One possible interpretation of this data could be that left-of-center and center-left political parties stopped listening to and fighting for those who a generation ago we would have labeled as middle class. Under the rubric of the “big tent,” we have sought to expand our base to college-educated professionals and technical, Fortune 500 staff.  In the process we may have helped undermine the most successful coalition in our party’s political history, the one created by Franklin Roosevelt some 80-90 years ago.


We have reached a point, even within our Party here in Clackamas County, that citing FDR’s phrase of “social justice through social action” has become controversial. With few exceptions, neither in the halls of Salem or DC, do we pass legislation aimed to undo the conditions that create “economic royalists,” another creative and meaningful FDR term.


The 70 million US citizens and 958,000 Oregonians who voted for a demagogue, con man, and serial liar must be helped and policies should be created which alter their economic conditions (not perhaps how they would frame the issues).  


Here in Oregon, Timber Unity is using the same playbook as Trump. Mistakes in how we transitioned from a natural-resource economy to an urban, high-tech one have destroyed the social fabric of rural areas in our county, along the coast and in eastern Oregon. Proposed cap-and-trade legislation is another example of identifying the correct issue but failing to comprehend and mitigate the true costs of the needed transition to a green economy.

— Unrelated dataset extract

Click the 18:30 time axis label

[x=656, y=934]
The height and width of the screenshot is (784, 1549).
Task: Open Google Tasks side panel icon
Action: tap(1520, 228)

If we wish to re-invigorate our democracy we need to develop policies that hold harmless workers and communities in that and future transitions. We can save the spotted owl, late succession-stage forests (i.e. old-growth), forestry workers and their rural communities. We just need the political resolve to do so. For if we continue to allow market forces to determine their fate, then we will also be determining our own fate, a terrible specter with our capitols sacked and armed fascists in the streets.


Simply put, when the rich get richer and the poor get poorer then the latter will harshly and emotionally target the authority and system which they feel has put them in such a horrible place. Polanyi’s book is as valid today as it was 76 years ago. Can we learn from it?